Диалог тещи Ксении Павловны с дочерью, с репликами в два-три слова, упакован в пять строф. В концовке его спрессованы вся мудрость, терпение и великодушие «простой русской женщины» (как любила выражаться тогдашняя пресса):
– Пить-то пьет? —Как все, по воскресениям!– Риткин пьет, вся рожа окарябана!…Помолчали, хрустнуло печение,И, вздохнув, сказала теща Ксения:– Ладно уж, прокормим окаянного…«Больничная цыганочка» написана от первого лица – от имени шофера большого начальника, попавшего вместе с ним в больницу после аварии. И авария-то случилась по вине этого самого выпившего начальника, «все хватавшего баранку рукой», но ему в отдельную палату «возят еврея-профессора» и «создают персональный уют». Между больничным и житейским бытом того и другого – пропасть, но когда начальник умирает от инфаркта, обнаруживается, что в войну этой пропасти не было:
Да, конечно, гражданка [то есть гражданская жизнь] гражданочкой,Но когда воевали, братва,Мы ж с ним вместе под этой кожаночкойНочевали не раз и не два…И потрясенный читатель/слушатель понимает: шофер и начальник – один народ, одно военное поколение, и от этого единства нам никуда не уйти. Да и не видать его больше, этого единства, исчезнувшего навсегда.
2) Социальный раскол общества, часто сводящийся к разному уровню житейского комфорта, с разной мерой таланта изображало множество литераторов, но Галич, один из очень немногих, показал и другой, непримиримый, не прощенный и не прощаемый раскол между палачами и жертвами, между теми, кто сажал, и теми, кто сидел.
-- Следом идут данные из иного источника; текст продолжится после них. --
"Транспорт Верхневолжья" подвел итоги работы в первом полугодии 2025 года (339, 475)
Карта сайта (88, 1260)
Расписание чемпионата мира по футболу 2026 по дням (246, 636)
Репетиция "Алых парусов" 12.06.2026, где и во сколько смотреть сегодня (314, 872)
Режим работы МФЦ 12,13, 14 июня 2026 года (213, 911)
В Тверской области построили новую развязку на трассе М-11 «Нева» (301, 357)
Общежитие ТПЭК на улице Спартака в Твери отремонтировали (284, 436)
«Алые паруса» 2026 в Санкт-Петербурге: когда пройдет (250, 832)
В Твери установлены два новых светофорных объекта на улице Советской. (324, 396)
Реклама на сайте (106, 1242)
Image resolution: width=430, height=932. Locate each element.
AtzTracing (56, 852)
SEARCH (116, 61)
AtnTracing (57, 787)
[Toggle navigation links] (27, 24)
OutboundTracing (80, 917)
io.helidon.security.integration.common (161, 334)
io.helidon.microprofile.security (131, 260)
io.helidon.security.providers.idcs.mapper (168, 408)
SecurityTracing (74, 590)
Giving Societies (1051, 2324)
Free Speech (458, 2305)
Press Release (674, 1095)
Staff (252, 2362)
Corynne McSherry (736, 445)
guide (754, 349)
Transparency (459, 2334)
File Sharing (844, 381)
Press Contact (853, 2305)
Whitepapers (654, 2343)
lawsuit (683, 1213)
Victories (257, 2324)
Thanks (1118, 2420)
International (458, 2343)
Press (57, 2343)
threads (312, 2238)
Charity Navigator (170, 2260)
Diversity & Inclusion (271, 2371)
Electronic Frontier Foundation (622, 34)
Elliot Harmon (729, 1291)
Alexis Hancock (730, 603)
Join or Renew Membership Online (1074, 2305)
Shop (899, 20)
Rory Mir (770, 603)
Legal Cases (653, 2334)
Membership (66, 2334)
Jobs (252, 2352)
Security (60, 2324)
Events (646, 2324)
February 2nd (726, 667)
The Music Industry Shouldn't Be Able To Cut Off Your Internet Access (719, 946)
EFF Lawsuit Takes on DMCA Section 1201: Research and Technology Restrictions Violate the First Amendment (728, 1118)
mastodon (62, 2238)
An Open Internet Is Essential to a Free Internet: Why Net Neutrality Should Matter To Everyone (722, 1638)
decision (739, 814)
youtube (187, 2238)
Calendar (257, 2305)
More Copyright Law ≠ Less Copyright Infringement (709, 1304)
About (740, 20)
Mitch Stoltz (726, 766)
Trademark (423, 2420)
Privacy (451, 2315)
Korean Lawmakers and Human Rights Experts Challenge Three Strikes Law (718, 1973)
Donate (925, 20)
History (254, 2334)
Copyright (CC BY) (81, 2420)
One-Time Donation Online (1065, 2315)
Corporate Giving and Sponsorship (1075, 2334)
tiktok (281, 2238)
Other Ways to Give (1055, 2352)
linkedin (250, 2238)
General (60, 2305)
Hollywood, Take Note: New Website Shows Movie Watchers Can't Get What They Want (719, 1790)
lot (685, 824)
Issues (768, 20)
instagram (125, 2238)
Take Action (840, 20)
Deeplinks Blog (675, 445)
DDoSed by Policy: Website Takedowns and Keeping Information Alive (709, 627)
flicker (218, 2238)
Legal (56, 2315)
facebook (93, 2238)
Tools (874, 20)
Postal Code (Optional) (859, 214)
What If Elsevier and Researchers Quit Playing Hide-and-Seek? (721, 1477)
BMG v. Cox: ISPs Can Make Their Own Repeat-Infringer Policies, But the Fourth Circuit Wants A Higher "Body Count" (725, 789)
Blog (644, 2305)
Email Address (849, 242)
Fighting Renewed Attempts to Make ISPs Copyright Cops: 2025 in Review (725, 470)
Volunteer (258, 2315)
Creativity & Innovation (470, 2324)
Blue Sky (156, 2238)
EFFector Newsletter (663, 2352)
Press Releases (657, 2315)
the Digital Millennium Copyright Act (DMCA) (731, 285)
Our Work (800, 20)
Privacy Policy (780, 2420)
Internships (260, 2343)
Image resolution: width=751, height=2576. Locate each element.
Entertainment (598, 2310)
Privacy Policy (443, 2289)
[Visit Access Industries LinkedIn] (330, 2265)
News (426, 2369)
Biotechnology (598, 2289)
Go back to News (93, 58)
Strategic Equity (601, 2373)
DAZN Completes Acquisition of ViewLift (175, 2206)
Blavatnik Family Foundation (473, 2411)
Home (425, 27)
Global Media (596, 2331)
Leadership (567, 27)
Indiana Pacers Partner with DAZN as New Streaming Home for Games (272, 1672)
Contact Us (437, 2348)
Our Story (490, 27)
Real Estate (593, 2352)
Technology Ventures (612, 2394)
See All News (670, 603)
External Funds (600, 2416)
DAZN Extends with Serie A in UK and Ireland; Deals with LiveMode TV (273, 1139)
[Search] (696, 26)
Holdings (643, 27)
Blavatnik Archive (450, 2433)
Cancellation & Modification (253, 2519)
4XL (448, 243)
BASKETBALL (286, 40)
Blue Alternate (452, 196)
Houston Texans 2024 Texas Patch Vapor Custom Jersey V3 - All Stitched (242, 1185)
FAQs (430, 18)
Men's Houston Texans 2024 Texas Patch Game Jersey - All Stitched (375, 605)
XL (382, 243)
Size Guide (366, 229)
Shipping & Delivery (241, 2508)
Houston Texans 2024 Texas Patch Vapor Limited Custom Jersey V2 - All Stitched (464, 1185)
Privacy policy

Песня «Желание славы» вновь переносит слушателя в больничную палату:
Справа койка у стены, слева койка,Ходим вместе через день облучаться,Вертухай и бывший «номер такой-то»,Вот где снова довелось повстречаться!И вроде бы оба «на пенсии теперь, на покое», им «теперь невмоготу друг без друга». Но, не выдержав, бывший вертухай перед смертью выхаркивает:
«Жаль я, сука, не добил тебя в Вятке,Больно ловки вы, зэка, больно ловки…»Галич, однако, не был бы Галичем, если бы не вывернул эту ситуацию еще одной, последней, такой обычной, но ошеломляющей стороной:
Я простынкой вертухая накрою…Все снежок идет, снежок над Москвою,И сынок мой по тому по снежочкуПровожает вертухаеву дочку…Несмотря на умиротворяющий, все заносящий снежок, примирением тут и не пахнет. И я начинаю понимать, что пропасти-то нет, нет раскола, а есть трагический нерасторжимый сплав, вошедший в национальный характер. И это не «стокгольмский синдром», это нечто более глубокое и не познанное до сего дня.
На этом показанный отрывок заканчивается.